What makes political societies into imperial projects? How do states and nations rise to superpower and why they fail? What is the place of law in the construction and unmaking of imperial structures? Are empires a historical curiosity or does the legal organization of empire tell us anything about the current era of globalization?
The course will be a study of those and other questions through such imperial examples as Ancient Egypt and Persia, the ancient Greek World, Rome and Constantinople, the Umayyads and Abbasids, the Tang Dynasty in China, the Mongol, Spanish, Dutch, Ottoman, Russian and British Empires, ancient and less ancient African Empires, Nazi Germany and Imperial Japan, the Soviet Union, the United States of America, and last but not least emerging global powers such as the European Union and China.
The primary textbook will be Amy Chua’s Day of Empire, available at AUC bookstore.
Classes will be held each Monday from 5.00 pm to 8.00 pm, at AUC Law Department, 15th Floor, Cairo Capital Club Building, 9A Rostom Street, Garden City.
No exam. Paper required.
All are welcome to attend.
Wednesday, October 1, 2008
Looking back at Happy Snaps

Sunday, September 28, 2008
Suggestions regarding AUC's new campus
The newly-formed AUC Foreign Students' Association has started distributing surveys in order to solicit feedback from students regarding the new campus move. Please pick up your survey from Room 25 (the Law Students' Association office) as soon as possible. This is the perfect forum for law students' (and students in the Forced Migration and Refugee Studies) program to express any grievances we may have regarding difficulties with the campus move, including with transportation, inclusion in activities, and requisite administrative activities.
Although feedback has been requested through this forum from foreign students in particular, Egyptian students are equally affected. Please pick up a survey regardless of your nationality, as we can use the information gathered to fully articulate all law students' concerns to the administration.
Please note that we are using all available forums to address our concerns.

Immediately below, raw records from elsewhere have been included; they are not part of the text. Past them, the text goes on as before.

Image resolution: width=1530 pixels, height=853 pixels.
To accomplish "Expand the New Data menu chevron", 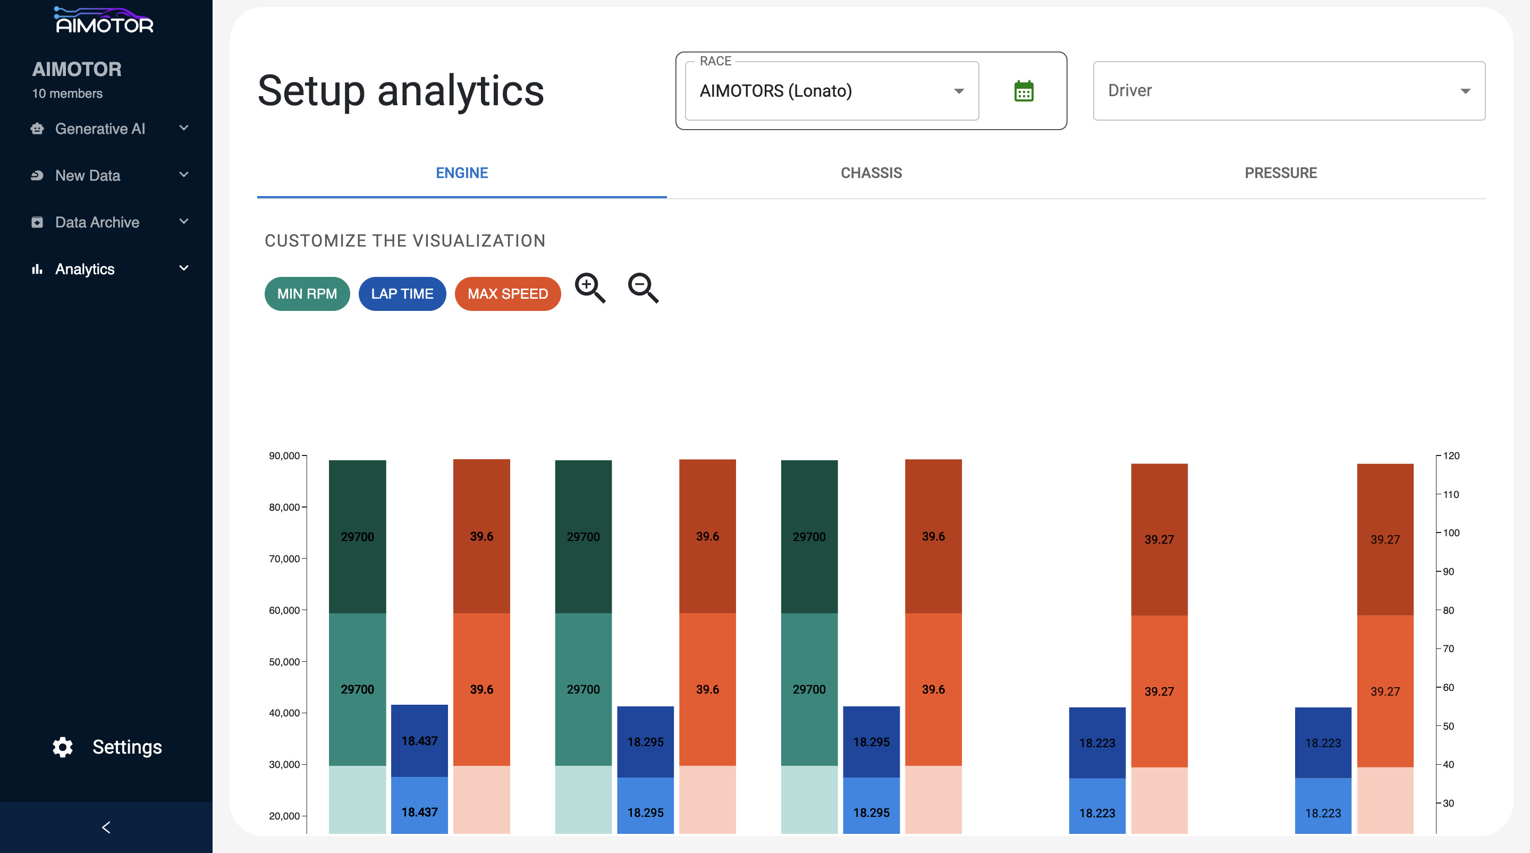I will coord(184,175).
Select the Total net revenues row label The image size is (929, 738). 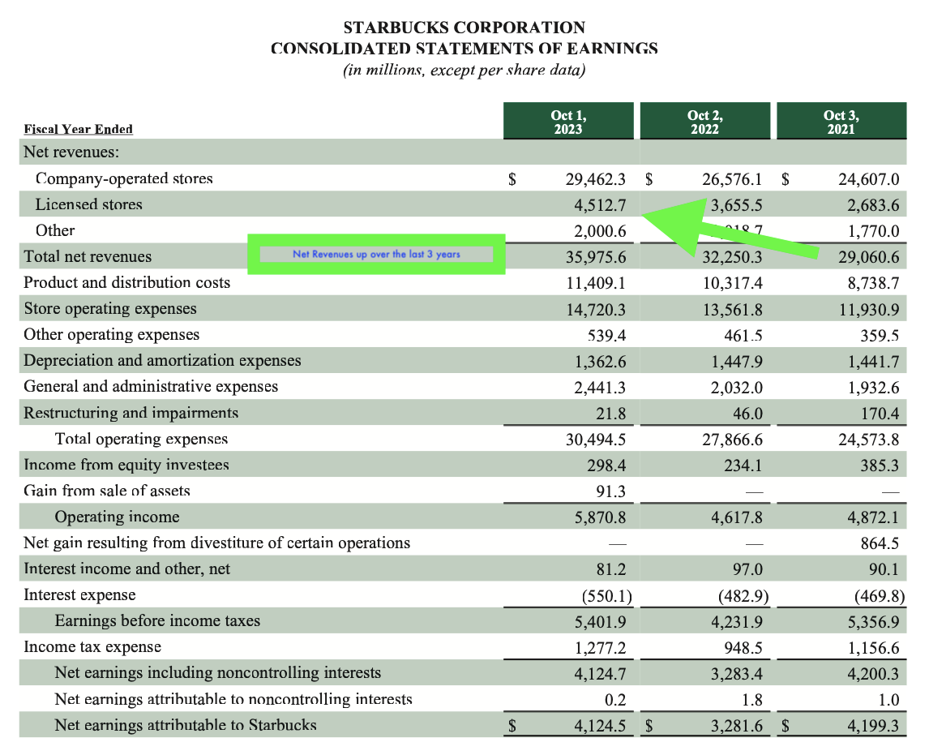click(x=84, y=256)
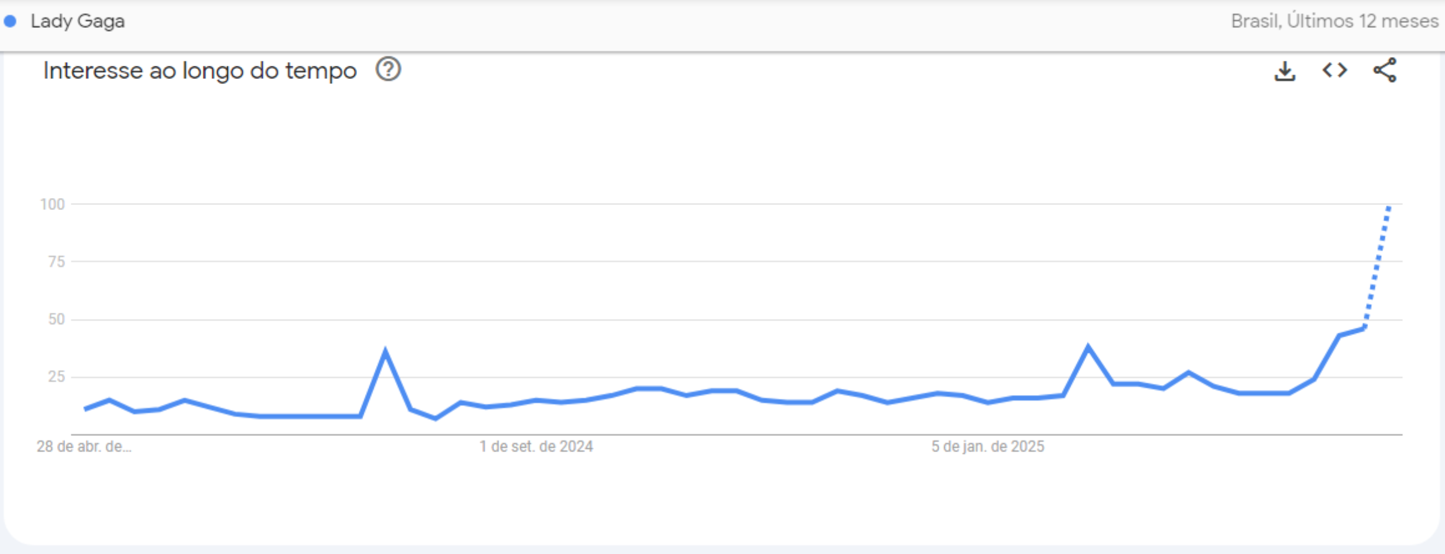
Task: Click the share chart icon
Action: [1385, 70]
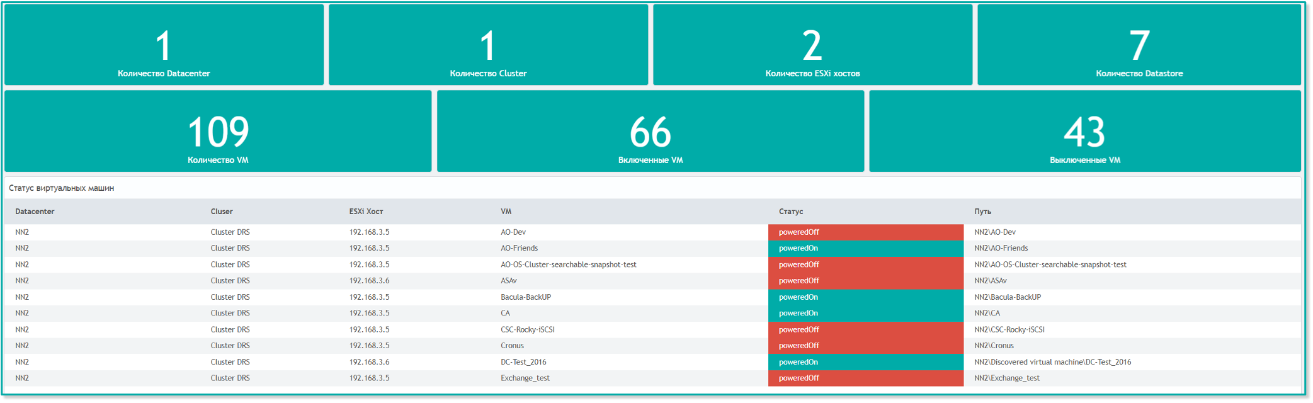Select the Количество ESXi хостов tile
This screenshot has height=403, width=1313.
click(812, 45)
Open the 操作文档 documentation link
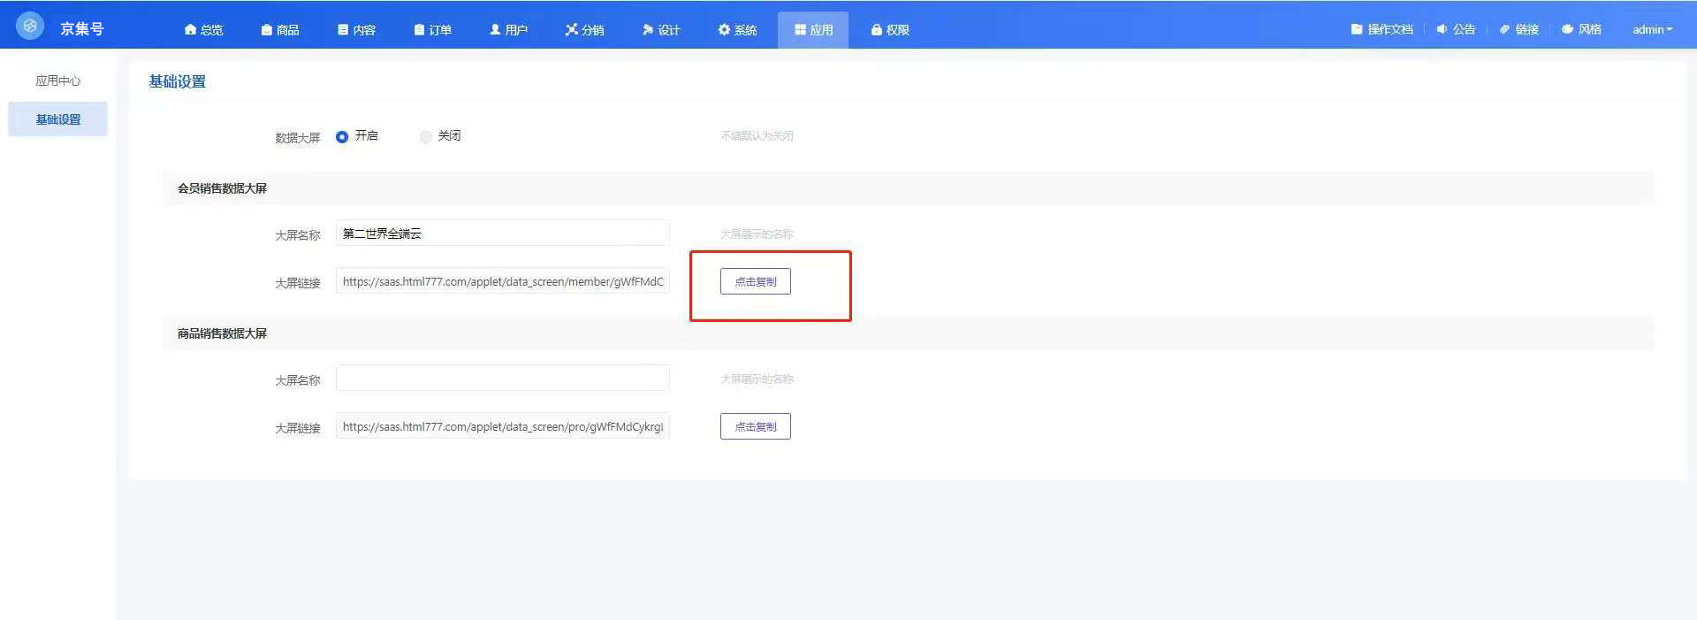1697x620 pixels. coord(1381,30)
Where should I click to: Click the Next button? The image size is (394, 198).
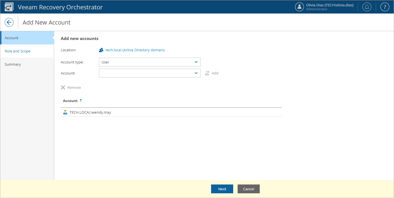click(x=222, y=189)
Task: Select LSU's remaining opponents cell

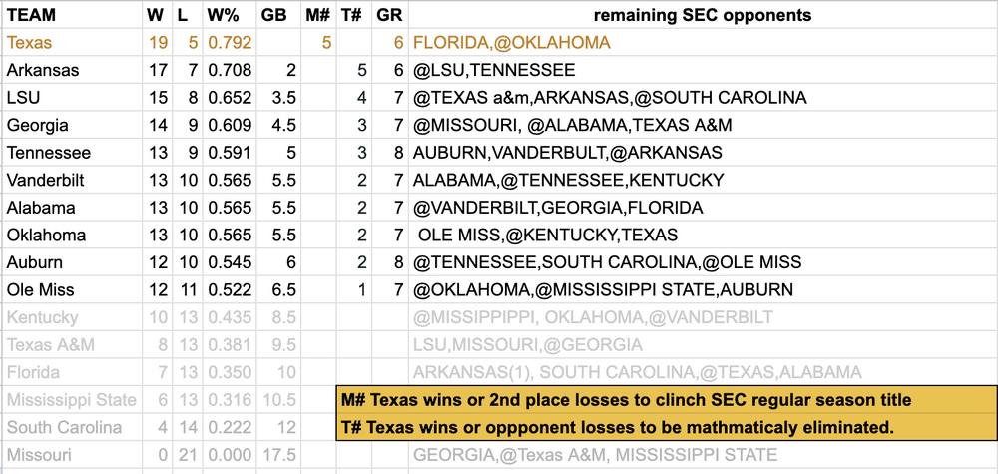Action: (x=610, y=98)
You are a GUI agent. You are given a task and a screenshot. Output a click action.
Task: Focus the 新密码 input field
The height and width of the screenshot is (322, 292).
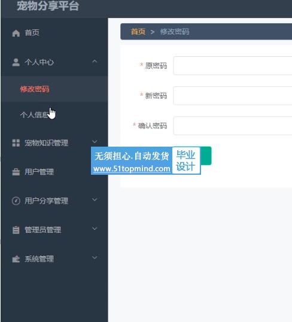coord(233,96)
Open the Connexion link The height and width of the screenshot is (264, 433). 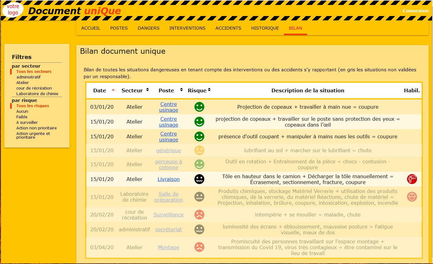415,10
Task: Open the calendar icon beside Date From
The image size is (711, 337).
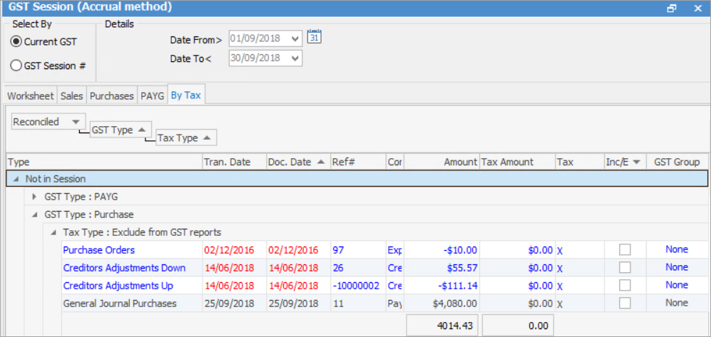Action: tap(314, 37)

The survey is in addition to the petition being drafted by the Law Students' Association for submission to the administration.
Students may also want to check out the latest issue of the AUC Caravan, the student-run campus newspaper, which addresses issues related to the new campus move.
Wednesday, September 24, 2008
Jessup Moot Court Tryouts This Friday
This Friday, September 26, 2008
4pm, Law Department
Now in its 50th year, the Philip C. Jessup International Law Moot Court Competition is the world's largest moot court competition, with participants from over 500 law schools in more than 80 countries. The competition is a simulation of a fictional dispute between countries before the International Court of Justice, the judicial organ of the United Nations. A team from each participating school is required to prepare oral and written pleadings arguing both the applicant and respondent positions of the case.
Thousands of law students from around the world will work all year long on this season's Jessup Problem, which will address the power and authority of the International Court of Justice and other important international law issues. Most students must first compete in national and regional competitions (mostly held in January-March) to earn the right to advance to the world championship Shearman & Sterling International Rounds held every spring in Washington, D.C. The 2009 Shearman & Sterling International Rounds, which will mark the 50th Anniversary of the Jessup Competition, will be held March 22-28, 2009.